LE MUSÉE DU JUDAÏSME MAROCAIN DE CASABLANCA

Entrevue avec la conservatrice de cette institution mémorielle, Zhor Rehihil

PAR ELIAS LEVY

Zhor Rehihil

Elias Levy

Elias Levy

Sis à Casablanca, dans les locaux réaménagés d’un ancien orphelinat, le Home d’enfants Murdoch Bengio, le Musée du judaïsme marocain est une exception dans le monde arabo-musulman. C’est l’unique musée juif en terre d’islam. Fondé en 1997 par la communauté juive du Maroc, avec le soutien du ministère marocain de la Culture, cette institution mémorielle est visitée chaque année par des centaines de collégiens et d’universitaires marocains ainsi que par de nombreux touristes provenant des pays arabes du Moyen-Orient. Feu Simon Levy, figure marquante de la communauté juive du Maroc et ancien leader de la gauche marocaine, a été le principal concepteur de ce musée. Zhor Rehihil, conservatrice du Musée du judaïsme marocain, a accordé une entrevue à La Voix sépharade à Marrakech, en marge de la rencontre qui a réuni, en novembre 2018, dans cette ville deux cent cinquante Marocains juifs et musulmans à l’invitation du Conseil de la communauté marocaine à l’étranger (CCME).

Présentez-nous le Musée du judaïsme marocain.

Ce musée témoigne du riche patrimoine culturel, sociohistorique et spirituel de la communauté juive du Maroc. Les visiteurs peuvent admirer des collections d’objets représentatifs de la vie et de la culture judéo-marocaines : objets de culte, habits traditionnels, outillages des métiers archaïques d’antan, livres anciens écrits en hébreu, ouvrages et traités rabbiniques écrits en judéo-arabe — certains datant de plusieurs siècles… Le musée abrite une salle polyvalente, où sont présentés des expositions temporaires de photos et de peintures, des conférences et des films sur le judaïsme marocain, et trois salles qui accueillent une exposition permanente. 

Le musée joue-t-il un rôle éducatif important ?

Absolument.
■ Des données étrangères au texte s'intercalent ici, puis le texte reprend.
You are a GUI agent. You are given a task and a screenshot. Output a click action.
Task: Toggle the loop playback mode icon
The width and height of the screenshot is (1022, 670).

Aujourd’hui, le Musée du judaïsme marocain est une institution incontournable dans le paysage académique marocain. Chaque année, il accueille des centaines d’étudiants universitaires de toutes les facultés du Maroc. Ce sont de jeunes Marocains, de confession musulmane, qui portent un grand intérêt au judaïsme marocain, à tel point qu’ils lui consacrent leurs études et leurs recherches universitaires. Nous devons encourager ces derniers à poursuivre leurs recherches sur le judaïsme marocain. Pour cela, il faut leur octroyer des bourses afin qu’ils continuent leurs études supérieures et leurs recherches dans de grandes universités américaines, anglaises et européennes. Ils pourront ainsi côtoyer des chercheurs américains, anglais, israéliens et européens qui dédient aussi leurs travaux à l’histoire des Juifs du Maroc. Force est de rappeler qu’au Maroc, la recherche dans les domaines de l’histoire, de l’anthropologie et de la sociologie est limitée. Il n’y a pas de départements spécialisés dans la recherche sur le judaïsme marocain. 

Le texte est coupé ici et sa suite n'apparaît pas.